La visite «historique» de Mouammar Kadhafi en Italie a permis de clore formellement la page du contentieux colonial entre les deux pays mais le séjour du dirigeant libyen s'est achevé dans la polémique et a frôlé l'incident diplomatique.

Après deux heures de vaine attente le président de la Chambre des députés, Gianfranco Fini, a annulé vendredi soir sous les applaudissements une réunion où le colonel Kadhafi ne s'était pas présenté alors qu'il devait y prendre la parole devant plusieurs centaines de députés et de personnalités.

L'imprévisible chef de l'État libyen n'a ni expliqué son absence, attribuée par l'ambassade de Libye à «la prière du vendredi», ni présenté d'excuses aux députés italiens.

La presse italienne avançait samedi l'hypothèse que le président Kadhafi n'avait pas voulu entendre certaines parties du discours que devait prononcer M. Fini.

Selon le texte du discours, M. Fini lui aurait reproché de mettre sur le même plan les États-Unis et le terrorisme et lui aurait demandé d'autoriser une délégation de députés italiens à se rendre dans les camps de rétention d'immigrants clandestins en Libye pour s'y assurer de la situation des droits de l'Homme.

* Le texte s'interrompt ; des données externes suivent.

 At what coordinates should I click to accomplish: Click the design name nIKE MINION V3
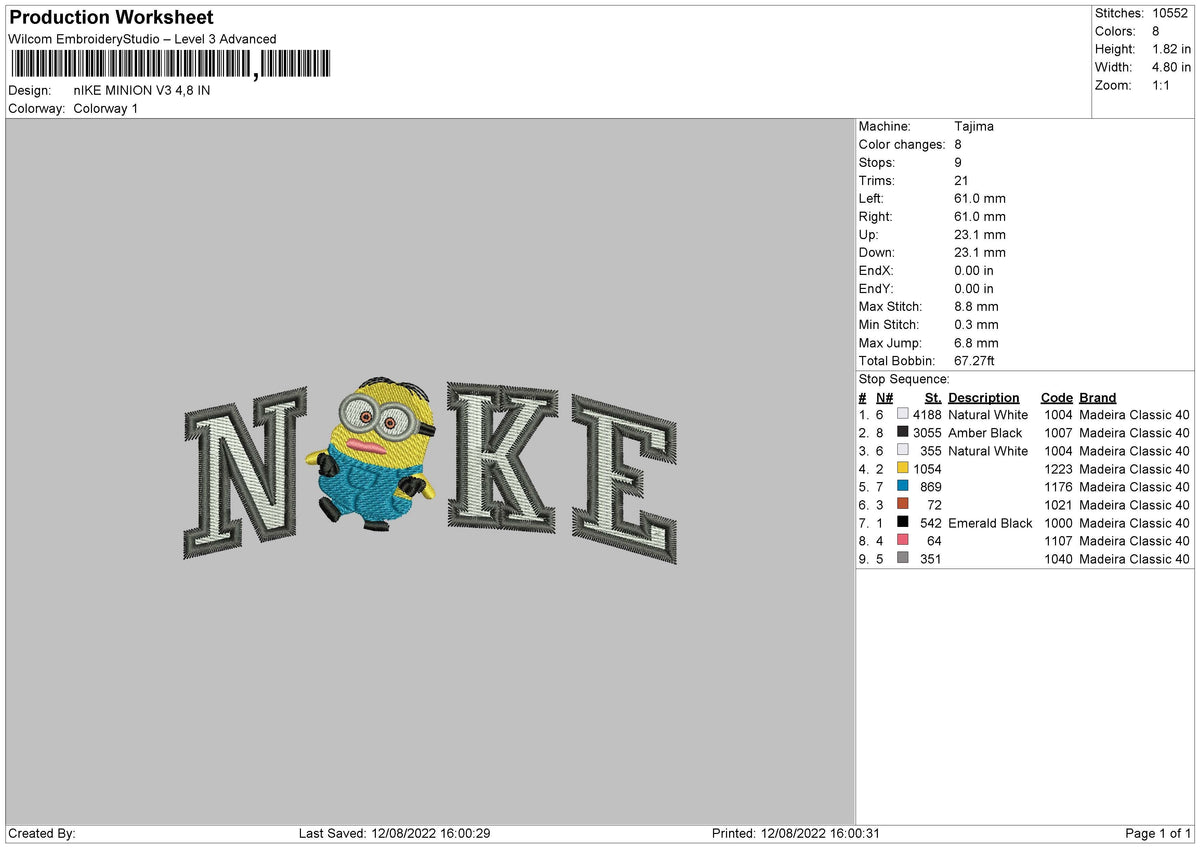tap(140, 89)
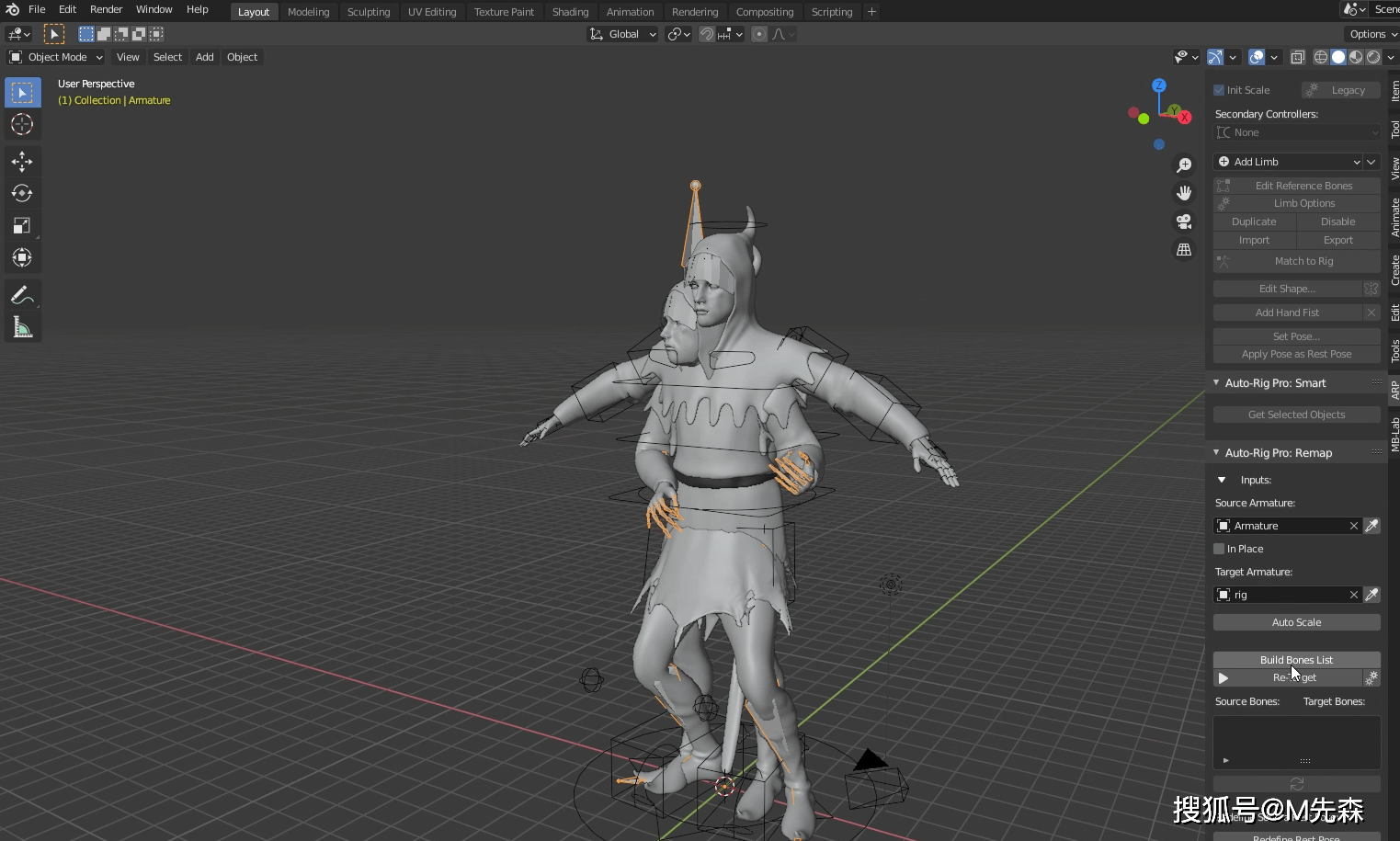Select the Measure ruler tool

pos(22,328)
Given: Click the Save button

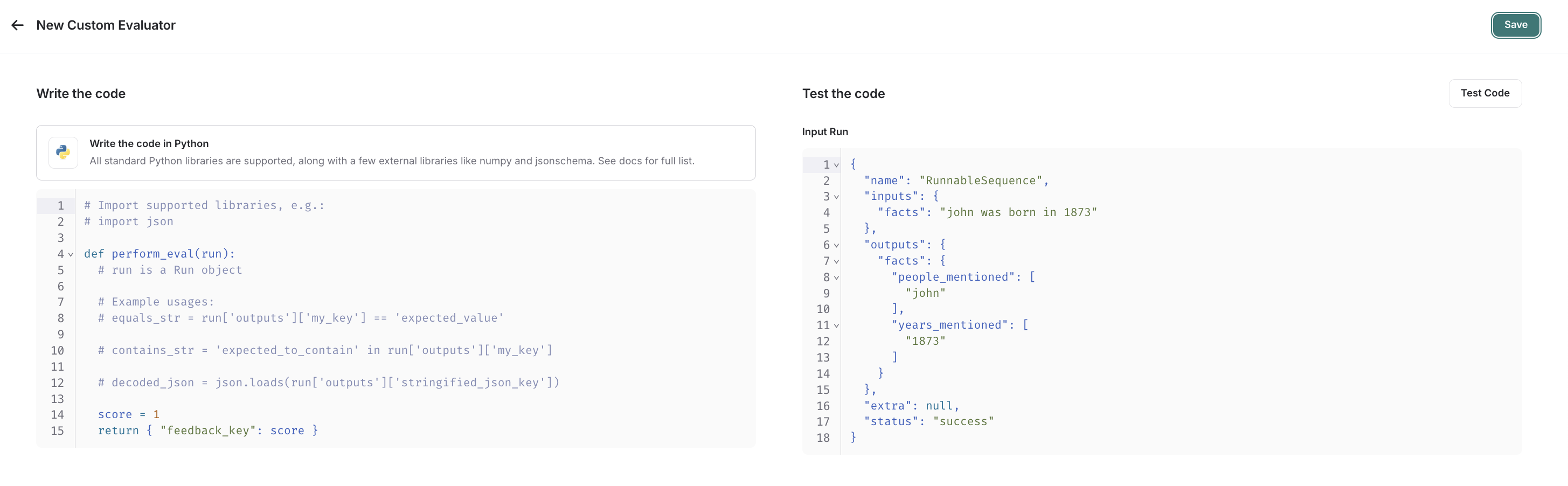Looking at the screenshot, I should click(1516, 25).
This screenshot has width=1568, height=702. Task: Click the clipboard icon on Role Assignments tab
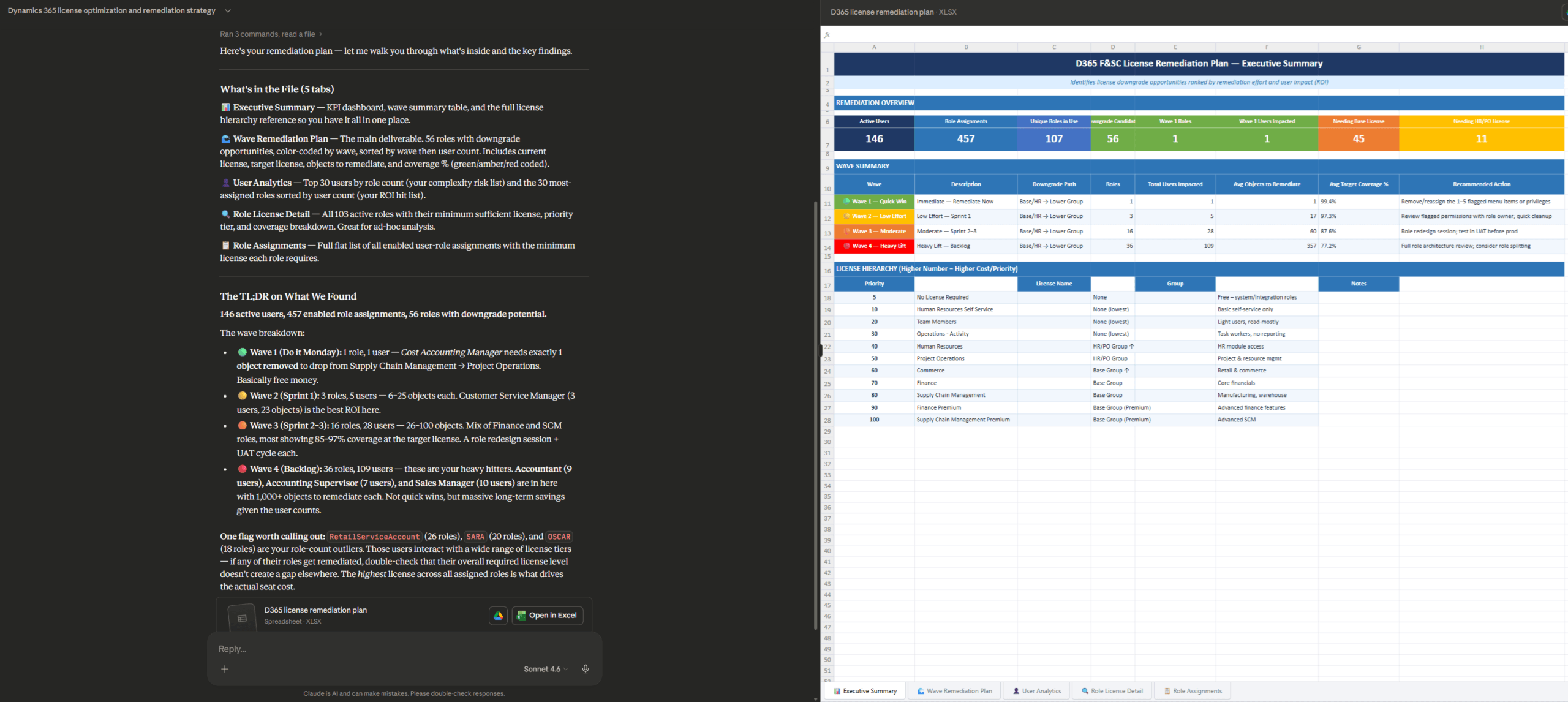(1167, 691)
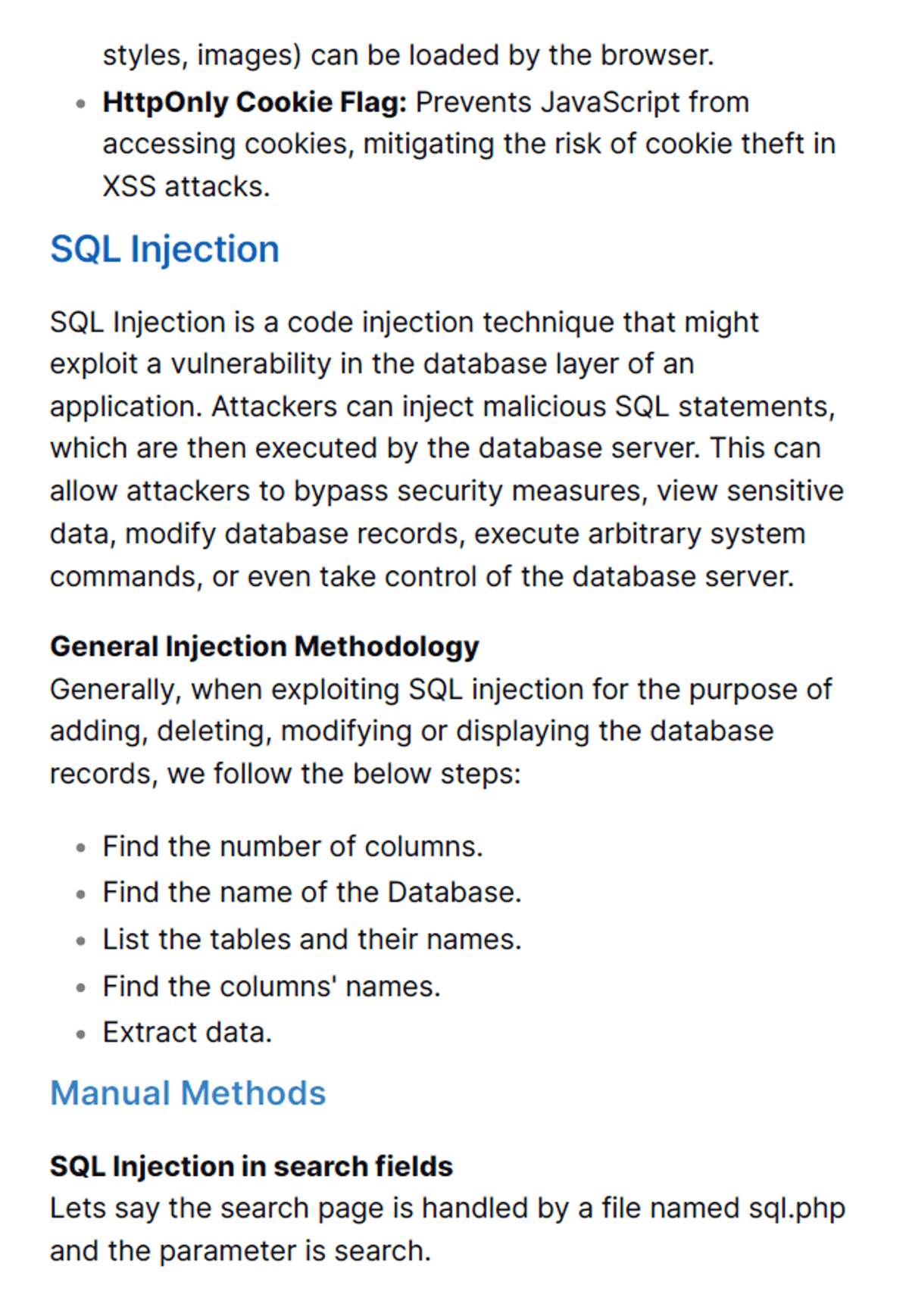Select the General Injection Methodology subheading
The height and width of the screenshot is (1316, 909).
pyautogui.click(x=264, y=647)
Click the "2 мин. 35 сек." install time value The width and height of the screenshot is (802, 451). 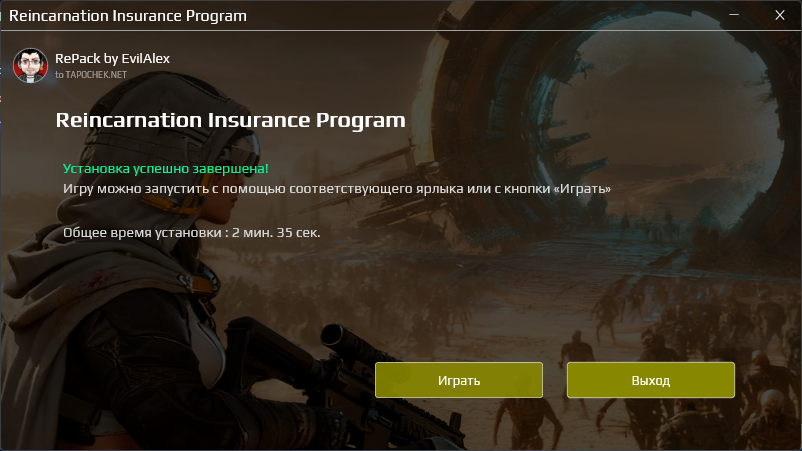[276, 233]
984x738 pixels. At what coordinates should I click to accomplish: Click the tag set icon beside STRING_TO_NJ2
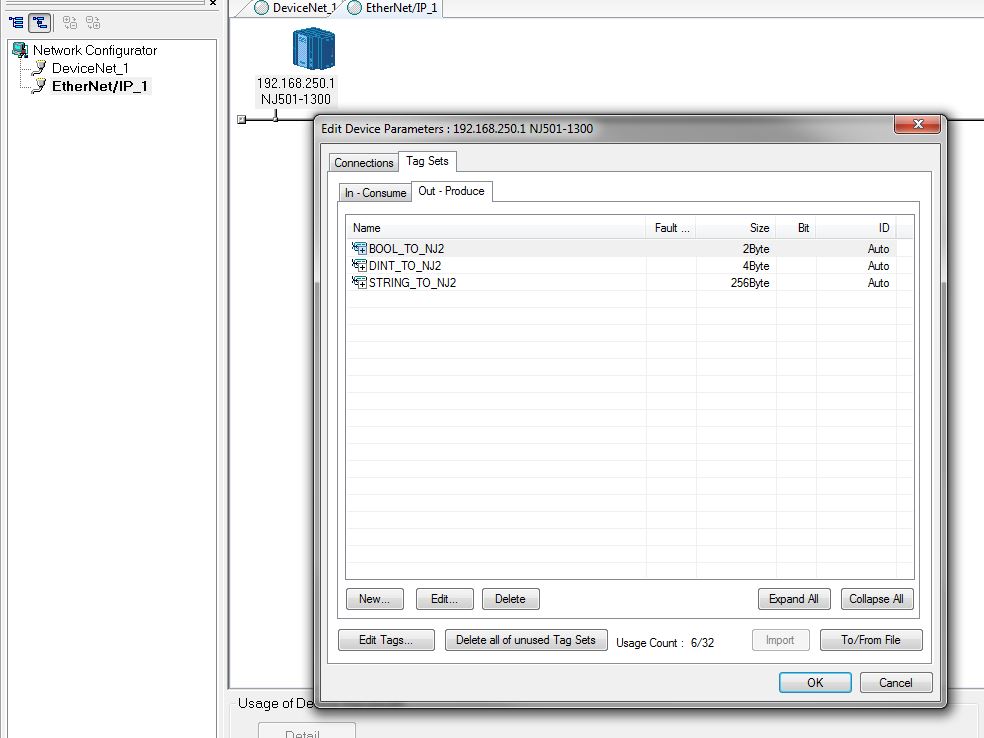click(359, 283)
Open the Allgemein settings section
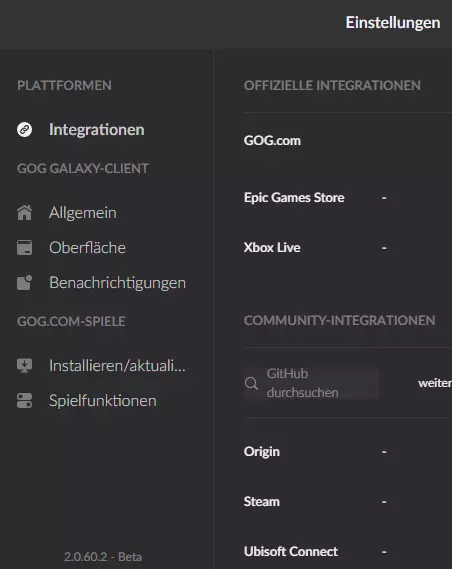The height and width of the screenshot is (569, 452). [83, 213]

Pour clore l'incident, Silvio Berlusconi s'est rendu dans la nuit de vendredi à samedi sous la tente du colonel, dressée dans les jardins de la villa Pamphili. Selon l'entourage du chef du gouvernement, le leader libyen lui aurait réaffirmé que «l»Italie était un pays ami».

Dés son arrivée mercredi, le leader libyen avait eu une attitude provocante en arborant sur un uniforme militaire chamarré d'or une photo d'Omar Al-Mokhtar, un héros de la résistance libyenne, surnommé «le «lion du désert», au moment de son arrestation en 1931 par le régime fasciste de Mussolini.

Le colonel avait ensuite insisté lourdement sur le fait que sa visite n'avait été possible que parce que Rome avait présenté des «excuses» pour la période coloniale.

Jeudi, au grand embarras de ses hôtes, il s'en était pris aux États-Unis pour leur intervention contre la Libye en 1986, les accusant de s'être comportés «comme ben Laden».

Tout en condamnant sans ambiguïté la condition des femmes dans le monde arabe et musulman, le colonel avait regretté vendredi qu'elles soient considérées «comme des meubles» que l'on peut déplacer à volonté sans devoir en répondre devant qui que ce soit.

Mais le leader libyen a lui aussi du avaler quelques couleuvres notamment quand il a été privé de l'honneur de s'exprimer dans l'hémicycle du Sénat.

L'opposition menaçait de boycotter le discours du «prix Nobel du terrorisme» s'il était autorisé à parler dans un lieu où même le dalaï-lama, prix Nobel de la Paix, n'avait pu s'exprimer.

Les défenseurs des droits de l'Homme ont manifesté à plusieurs reprises contre sa présence et quelques échauffourées sans gravité les ont opposés aux forces de l'ordre.

Sur le plan des échanges commerciaux italo-libyens, en revanche, la visite de Kadhafi a été plus réussie même si aucun nouveau contrat n'a été annoncé.

«Les entreprises italiennes auront la priorité en Libye» a assuré le colonel devant les patrons italiens de la Confindustria.

L'Italie est le premier client et premier fournisseur de la Libye. Tripoli est notamment devenu le deuxième actionnaire de l'une des principales banques italiennes, Unicredit et a manifesté son souhait d'acquérir une part importante du géant pétrolier Eni.